Lessons Learned…
About Neighbors
Life
is fast. Activities are many. Involvements and commitments fill our calendars.
Squeeze it in, pack it in, as much and as quickly as humanly possible. Often
times far from families. Faster. Faster. Faster. Until in exhaustion from all
of our running we realize that we have forgotten to breathe. Breathe. What are
we running for? What are we running from? Can we really ever keep up with or
catch up to the Jonses? What happened to chatting over the garden fence with
the neighbors? Life happens in a neighborhood.
From walks around the block with strollers to training-wheel bicycles
wobbily being ridden on the sidewalks, from trick or treating to selling
wrapping for school, from borrowing a cup of sugar to sharing a bag full of
tomatoes, from watching the house next door until the family returns from
vacation to bringing over a meal when a tragedy has struck, from searching
together for a lost dog to working together to drag out a fallen branch, from borrowing
a cool sports car for prom to giving someone a ride to the hospital, life
happens in a neighborhood. We need each other. We need to be connected. We need
to belong.
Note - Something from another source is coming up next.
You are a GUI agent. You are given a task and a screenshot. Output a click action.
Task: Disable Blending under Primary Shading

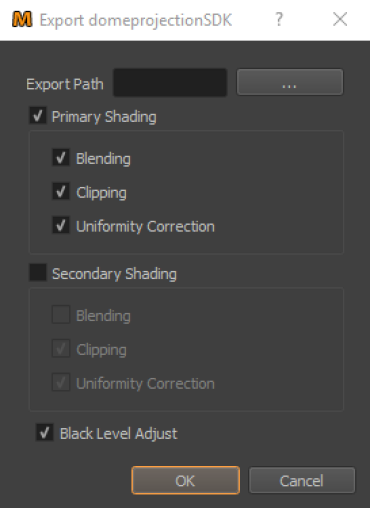coord(61,158)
Children need this, we all need this. We can set a head-spinning
pace and race with all we are worth to keep up with ourselves, but at the end
of the day does the spoil outweigh the fatigue? What would it mean, what would
it look like to occasionally jump off the merry-go-round and instead linger
over the garden fence to catch up with the neighbors, to make a connection, to
engage friendship? The human heart was
made to be in relationship and yet we run disengaged keeping our empty
distance. Not so in our neighborhood. We made a different choice here. Our neighborhood, although a hodge-podge
collection of individuals in every way, is modest and connected, generous and
attentive, and together we laugh and share and grow up. Together we are
stronger. Together we are better. Together we are blessed. Perhaps it is time
to stop running and check on the neighbors.